Freud states in Civilization and Discontent that the purpose and intent in a person's life is to seek after happiness and, that this happiness is equated with pleasure. This becomes one of Freud's most basic and universally known theories: the pleasure principle. It is the opposite of the reality principle and requires instant gratification; it is unconscious and pays no attention to consequences or reason or to the well-being of others. In Freud's model, this is also known as the id. This “pleasure principle… dominates the operation of the mental apparatus from the start.” Freud believes that all of our other desires and hang-ups can be traced back to either gratification or suppression of our desire for happiness and that it truly is the main focus in life.

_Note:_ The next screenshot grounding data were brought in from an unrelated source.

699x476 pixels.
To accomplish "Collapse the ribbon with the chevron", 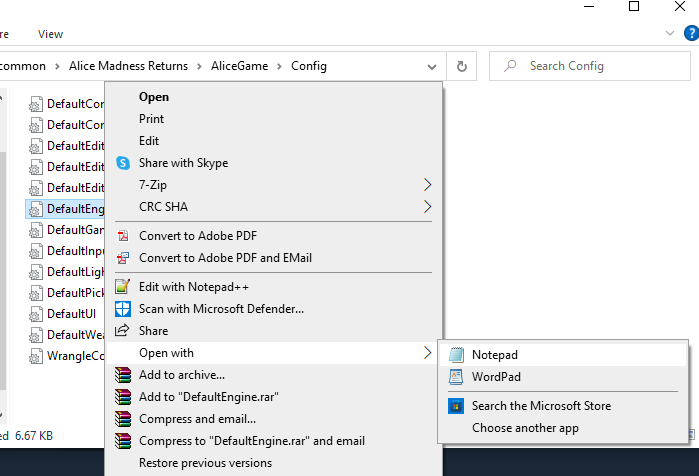I will pos(671,33).
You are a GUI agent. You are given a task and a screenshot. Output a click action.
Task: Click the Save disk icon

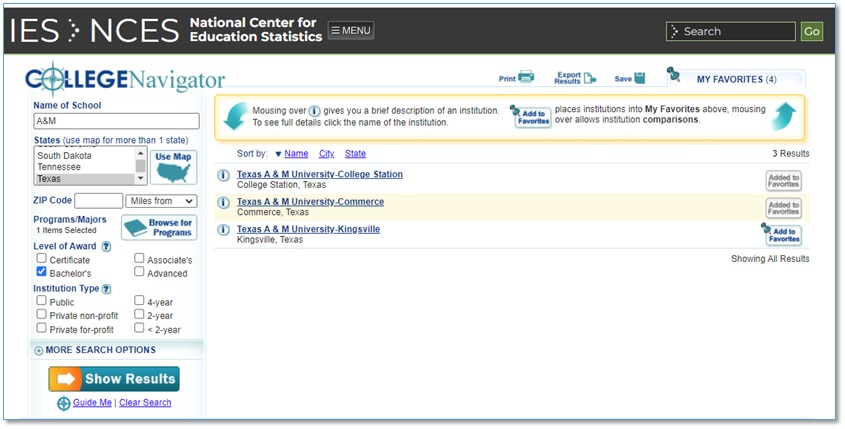639,78
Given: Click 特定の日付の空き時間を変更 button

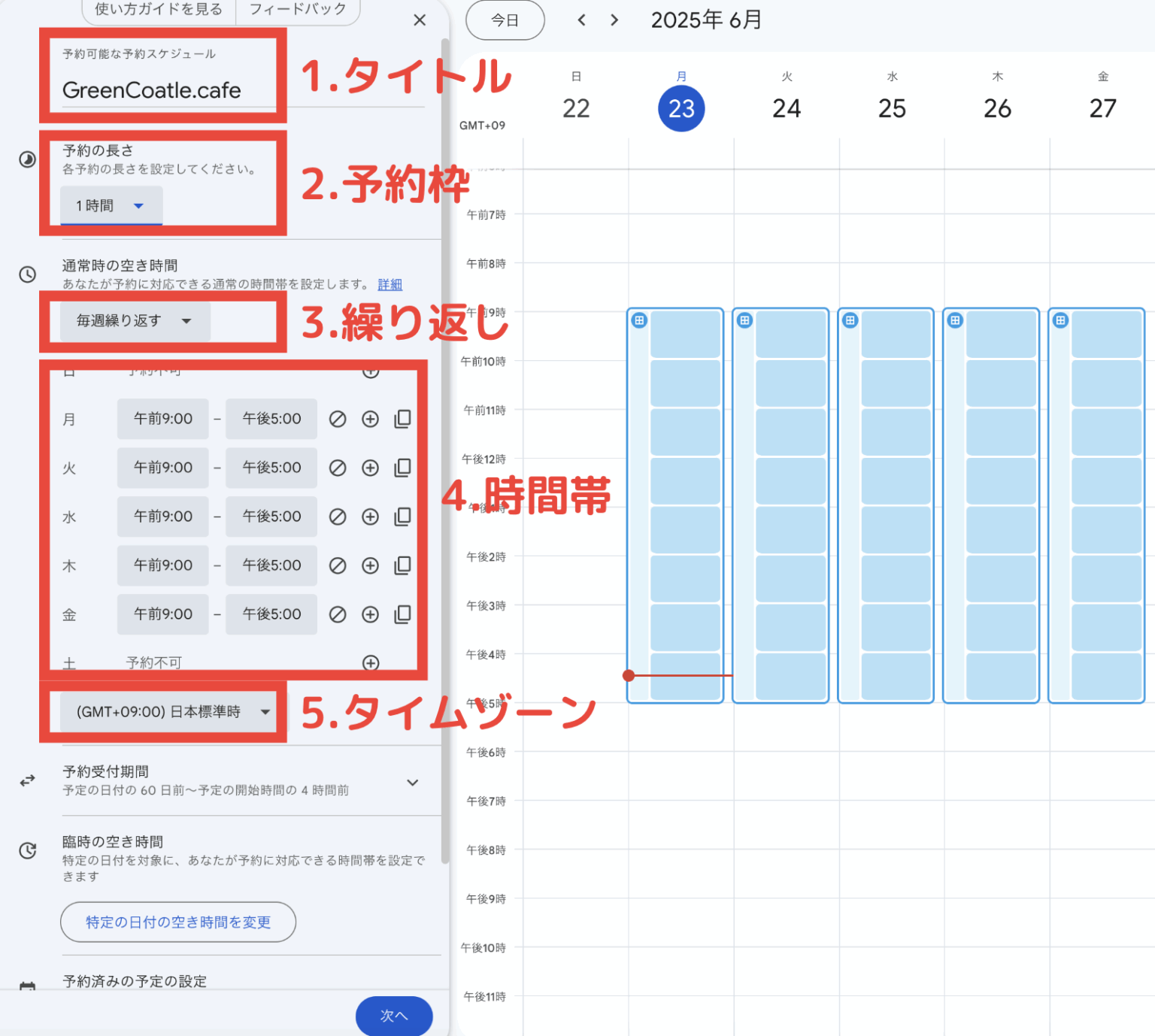Looking at the screenshot, I should click(178, 922).
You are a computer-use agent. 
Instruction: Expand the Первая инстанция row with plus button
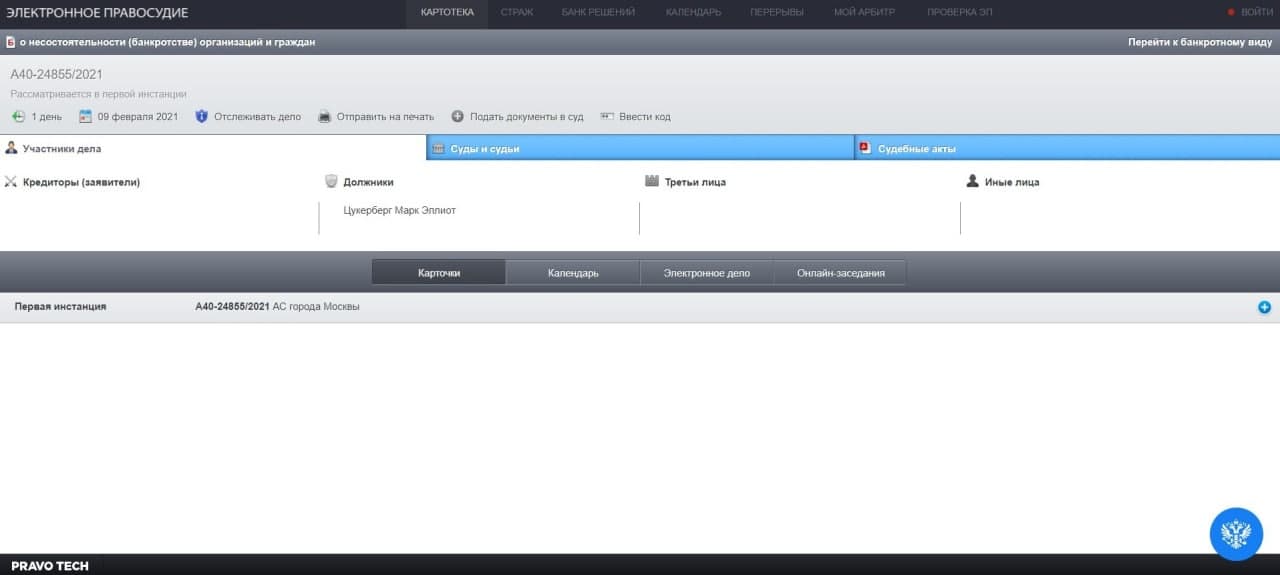click(x=1264, y=307)
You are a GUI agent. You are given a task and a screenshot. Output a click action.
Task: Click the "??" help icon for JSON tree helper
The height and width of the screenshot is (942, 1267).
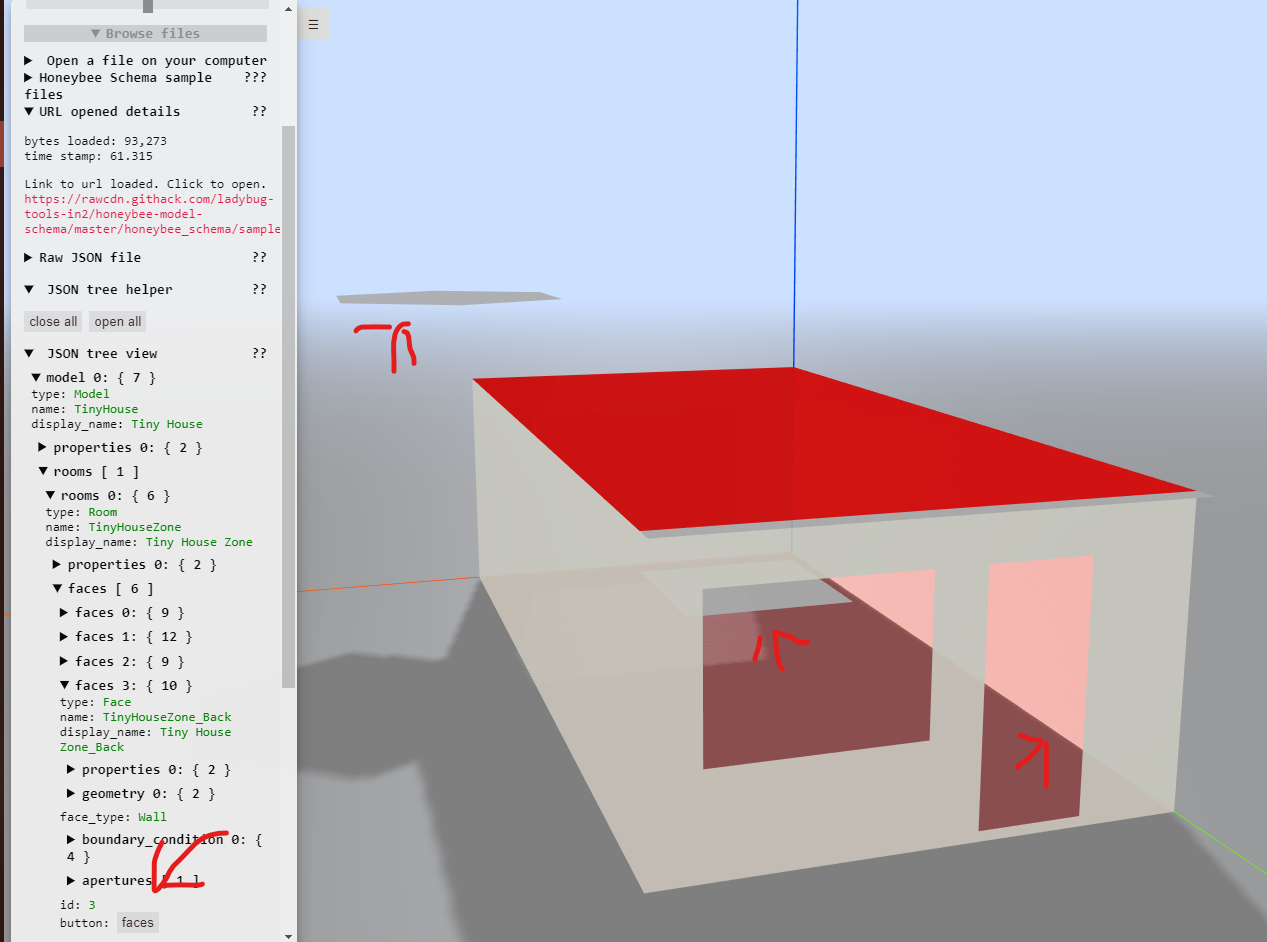(259, 289)
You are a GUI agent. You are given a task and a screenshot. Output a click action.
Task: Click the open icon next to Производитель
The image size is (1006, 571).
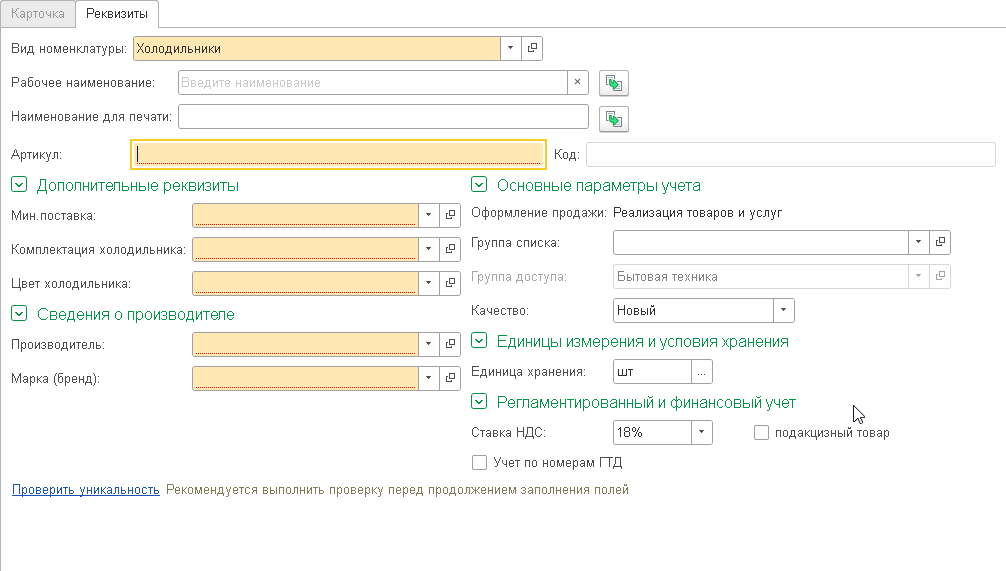pyautogui.click(x=449, y=345)
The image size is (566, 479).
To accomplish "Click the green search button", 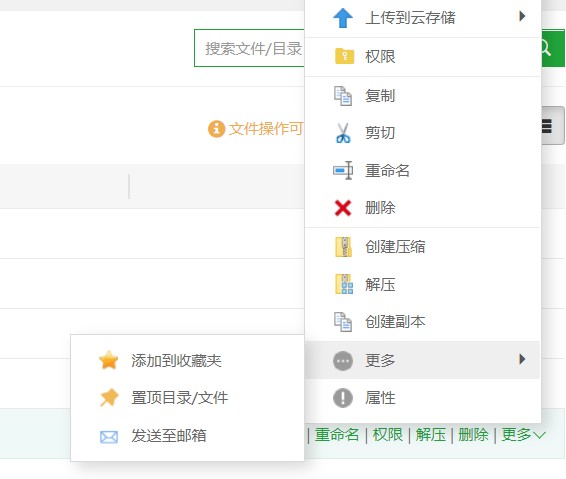I will (553, 48).
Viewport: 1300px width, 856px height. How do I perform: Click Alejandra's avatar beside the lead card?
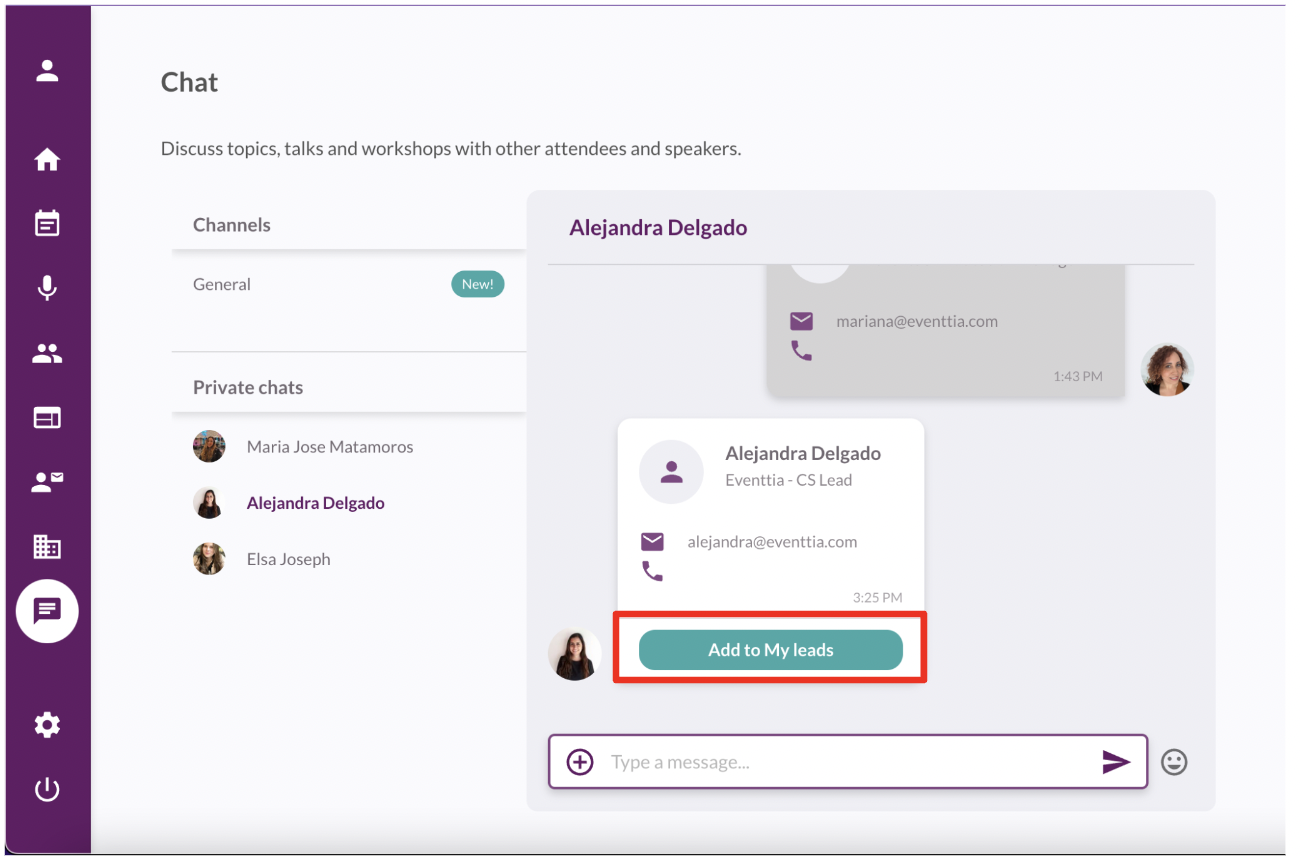pos(575,655)
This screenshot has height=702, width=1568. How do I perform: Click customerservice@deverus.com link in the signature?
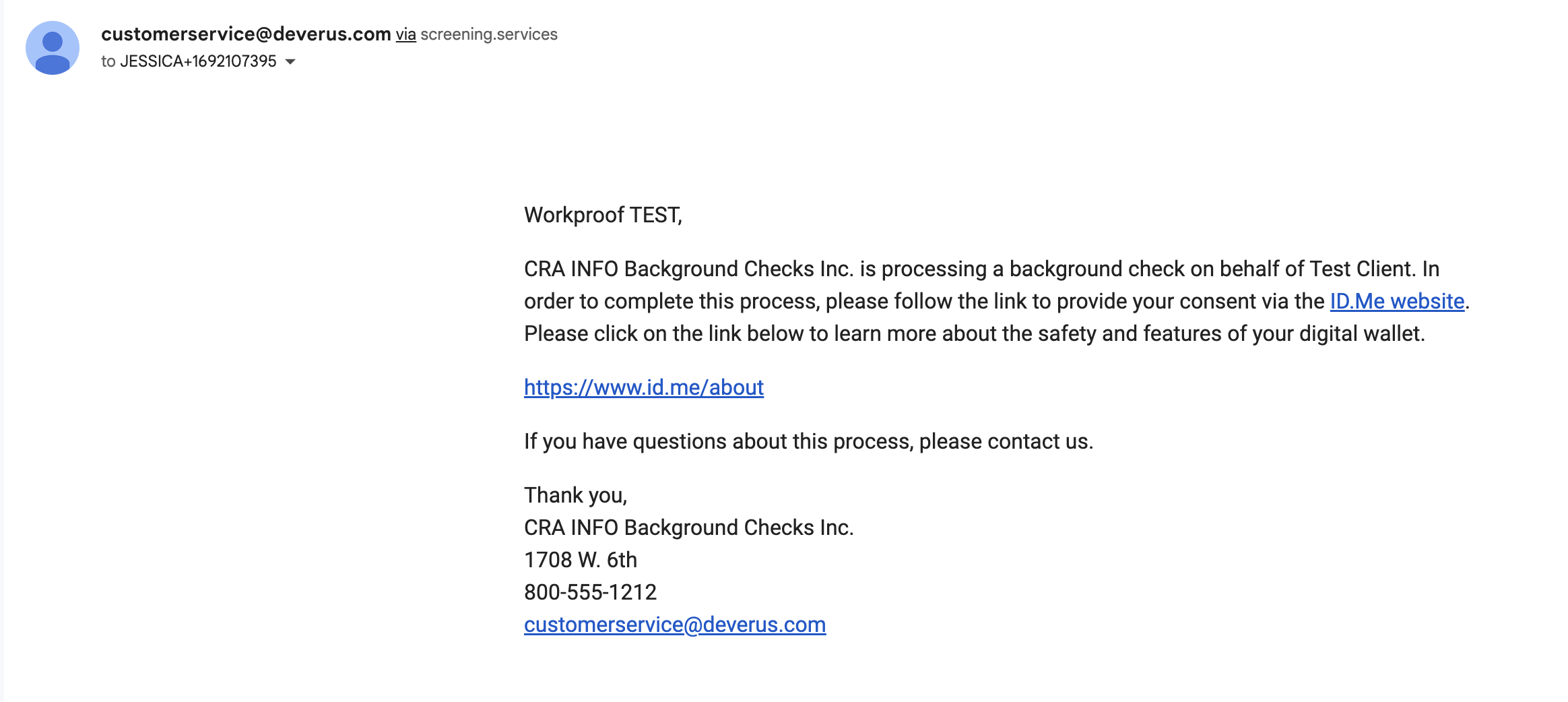(674, 625)
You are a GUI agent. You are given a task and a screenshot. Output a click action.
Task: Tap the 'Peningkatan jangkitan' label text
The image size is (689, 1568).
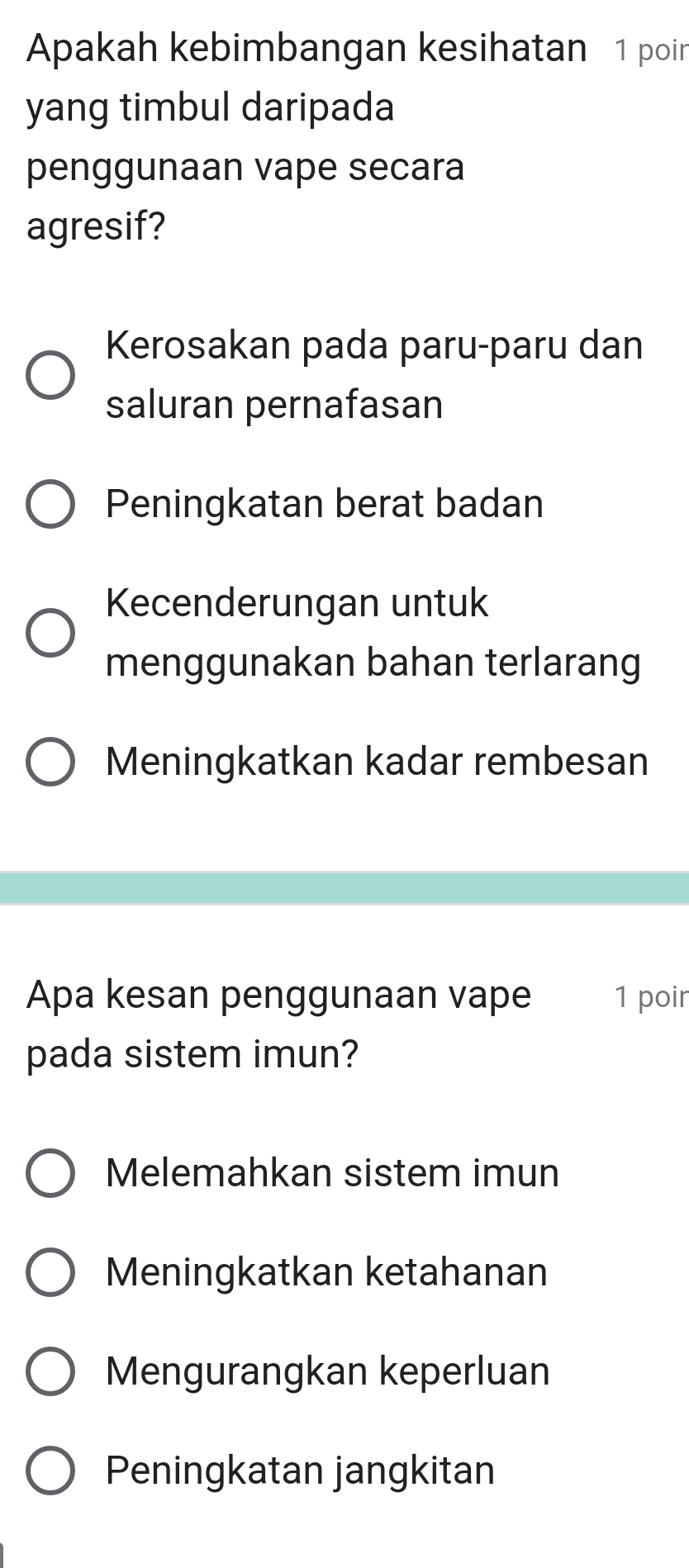pos(301,1471)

If all people purely are seeking to pleasure themselves through sex, should we not all be much happier than we are? Should not life be a series of hookups and one night stands so that woman A and man B can find gratification of this primal urge? Freud believes that the reason for unhappiness and unfulfillment in life stems mostly from the standards that society has placed on sex. The sexual norms do not allow us to satisfy ourselves any time and any place. Therefore we are in an almost continual state of sexual frustration. Even when we are experiencing this pleasure, it is a very time limited thing and can only last for so long. Then we return to the unhappy state from whence we came. In addition, we can not experience this ultimate pleasure until we reach a certain pubescent age. Up till then we are taught that our sexual urges are wrong and something of which to be ashamed.
These two concepts-1) our lack of sexual experience until a "proper" age and 2) this idea of a proper age and proper sexual behavior- tie back to Freud's guilt complex. As we act on these impulses or deny these impulses, we are denying ourselves this basic universal pleasure. Therefore, we begin to experience guilt. It may be the noisy guilt which is characterized by an undeniable sense of wrongness with very little stimulation. It might be on a more subconscious level such as quiet guilt or the silent guilt. Either way, as we refuse to fulfill this pleasure seeking part of ourselves we develop more and more guilt. The irony of this is that as the repression increases, the guilt increases, and the conscious awareness of it this guilt increases. This causes us to dwell more intensely on the repressed desire and consequently, create more guilt.This seems to point to happiness not being something that should be repressed. It makes no sense for humans to have a constant desire that can never be satiated. In the same way, sexual pleasure seems to not be the pinnacle for our satisfaction. If we have a never ending desire to be happy, why would the only fulfillment for that be something that lasts for mere minutes on the grand scale of things? Perhaps sex is ONE of the satisfying things we can experience, but it seems unlikely that it is truly the end all and be all for our deepest desires.